Here’s something I wrote in my first Tips book
(which was dedicated to dad and granddad) about watching my dad seemingly effortlessly build things when I was a kid:
One of my early memories was being with my dad while he worked. I remember riding in a Gradall Excavator with him when I was a wee one. I thought my dad was basically the coolest guy on Earth because he could confidently pilot such an impressive, intimidating machine. As a pre-teen, I remember watching him swing a hammer while he was adding some rooms to the basement of our home (which he’d also built) and realizing how regular and perfect he was with his swing. It usually took him the same number of strikes each time to drive and countersink a nail – one swing to set the nail, one to drive it most of the way in, and a final whack to counter-sink it. I don’t remember exactly how old I was, but it was probably the first time that I instinctively understood the nobility (and the efficiency) of perfecting a trade. If you do something enough, you get impressively good at it.

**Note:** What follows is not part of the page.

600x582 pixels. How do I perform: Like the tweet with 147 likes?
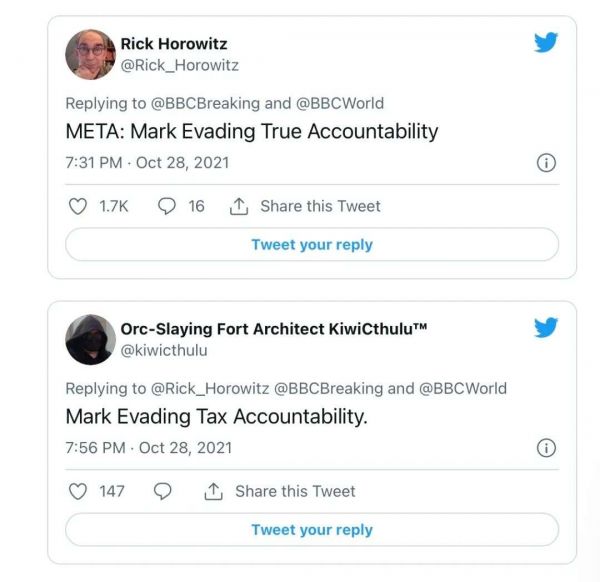pyautogui.click(x=77, y=491)
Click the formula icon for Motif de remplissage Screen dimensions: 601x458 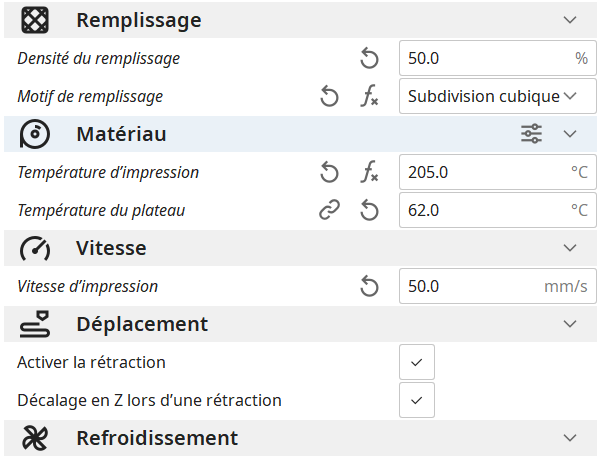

Tools are an extension of our bodies, our intentions. Like specialized “end effectors” on a robot, they instantly give us special abilities; superpowers. Combine the right tools, the right materials, and the proper know-how, and human beings create worlds. Tools are the physical interface between our dreams, our imagination, and their real-world realization. But our tools are not only powerful extensions of ourselves, they also contain stories (see above).
My dad (and my granddad) taught me about both the power of tools and the power of storytelling. Little did they, or I, know when I was growing up that my job would end up combining these two powers.